**To do**.
Print the passage of the Katrina exhibition text between "May 12–September 12, 2010" and "across our region.", inclusive, with no changes.

Katrina + 5: Documenting Disaster
The exhibition Katrina + 5: Documenting Disaster is a reminder of the history made since August 29, 2005, and The Collection’s ongoing efforts to record it.
May 12–September 12, 2010
Williams Gallery, 533 Royal Street
Lower Garden District Fire Scene
September 6, 2005; by Chris Mickal
courtesy of Chris Mickal
In the timeline of history, half a decade constitutes not even the blink of an eye, but for many residents of the Gulf Coast affected by Hurricane Katrina, the past five years have seemed like a lifetime. Yet time has moved on. Five years after the storm, recovery efforts have produced a mixed bag of results across our region.

[Dataset rows]
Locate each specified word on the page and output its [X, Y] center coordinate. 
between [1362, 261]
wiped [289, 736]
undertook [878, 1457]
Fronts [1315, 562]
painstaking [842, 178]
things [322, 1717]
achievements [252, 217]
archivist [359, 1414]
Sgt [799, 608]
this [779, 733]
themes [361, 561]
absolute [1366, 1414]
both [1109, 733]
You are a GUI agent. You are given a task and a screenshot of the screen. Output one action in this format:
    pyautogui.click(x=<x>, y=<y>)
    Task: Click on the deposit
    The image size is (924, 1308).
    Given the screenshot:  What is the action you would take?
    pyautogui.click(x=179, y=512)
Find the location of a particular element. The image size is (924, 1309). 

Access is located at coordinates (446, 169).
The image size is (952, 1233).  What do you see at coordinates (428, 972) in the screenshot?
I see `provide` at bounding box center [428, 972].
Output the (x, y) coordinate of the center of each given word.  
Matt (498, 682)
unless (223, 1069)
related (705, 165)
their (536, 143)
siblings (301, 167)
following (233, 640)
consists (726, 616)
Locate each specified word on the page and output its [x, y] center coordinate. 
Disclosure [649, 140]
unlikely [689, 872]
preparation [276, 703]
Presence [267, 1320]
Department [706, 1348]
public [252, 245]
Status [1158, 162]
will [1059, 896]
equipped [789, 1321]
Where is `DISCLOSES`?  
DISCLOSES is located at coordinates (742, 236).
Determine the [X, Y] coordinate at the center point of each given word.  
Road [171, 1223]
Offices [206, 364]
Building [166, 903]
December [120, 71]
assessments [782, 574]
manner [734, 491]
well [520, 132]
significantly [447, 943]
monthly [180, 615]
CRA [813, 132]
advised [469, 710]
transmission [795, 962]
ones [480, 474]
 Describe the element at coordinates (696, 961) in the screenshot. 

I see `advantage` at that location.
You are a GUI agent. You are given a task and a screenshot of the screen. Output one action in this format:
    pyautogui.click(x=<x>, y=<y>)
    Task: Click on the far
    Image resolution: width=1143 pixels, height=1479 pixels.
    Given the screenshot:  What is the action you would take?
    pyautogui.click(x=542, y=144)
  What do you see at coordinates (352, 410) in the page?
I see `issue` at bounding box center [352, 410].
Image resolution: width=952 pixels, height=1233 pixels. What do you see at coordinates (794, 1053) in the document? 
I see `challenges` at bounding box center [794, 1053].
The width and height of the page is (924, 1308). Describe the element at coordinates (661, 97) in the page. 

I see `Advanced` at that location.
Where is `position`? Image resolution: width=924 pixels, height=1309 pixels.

**Complete output**.
May 12–September 12, 2010
Williams Gallery, 533 Royal Street
Lower Garden District Fire Scene
September 6, 2005; by Chris Mickal
courtesy of Chris Mickal
In the timeline of history, half a decade constitutes not even the blink of an eye, but for many residents of the Gulf Coast affected by Hurricane Katrina, the past five years have seemed like a lifetime. Yet time has moved on. Five years after the storm, recovery efforts have produced a mixed bag of results across our region.